Top of DATA FOR THIS TASK
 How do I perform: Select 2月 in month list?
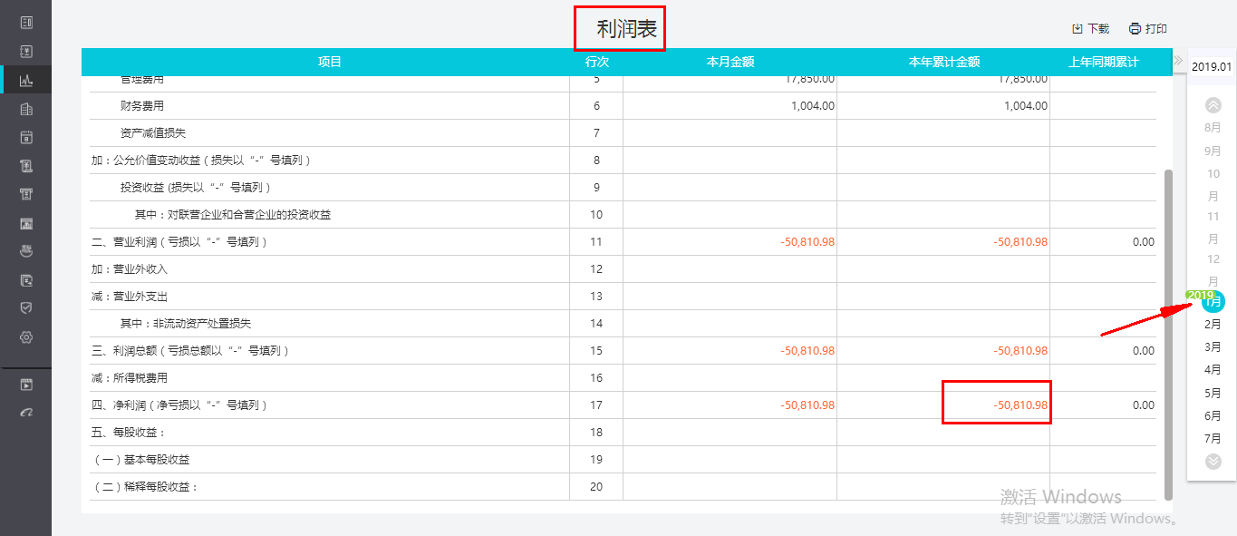click(x=1213, y=324)
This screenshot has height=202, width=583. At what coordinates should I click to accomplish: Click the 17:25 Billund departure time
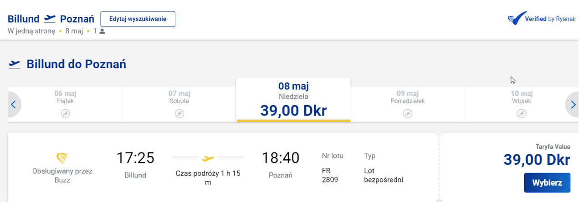(135, 158)
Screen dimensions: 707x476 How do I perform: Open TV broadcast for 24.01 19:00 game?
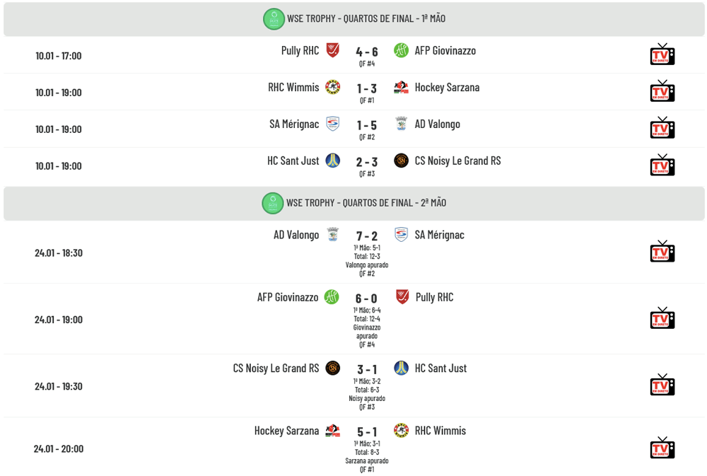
Bottom of DATA FOR THIS TASK
--- WHAT THE TASK ASKS ---
Repeat the records above exactly, leaving out the pictures.

--- TASK ANSWER ---
 How do I perform: Select 2月 in month list?
click(x=1213, y=324)
This screenshot has height=202, width=583. At what coordinates should I click to accomplish: Click the 17:25 Billund departure time
(135, 158)
Screen dimensions: 707x476 How do I perform: Open TV broadcast for 24.01 19:00 game?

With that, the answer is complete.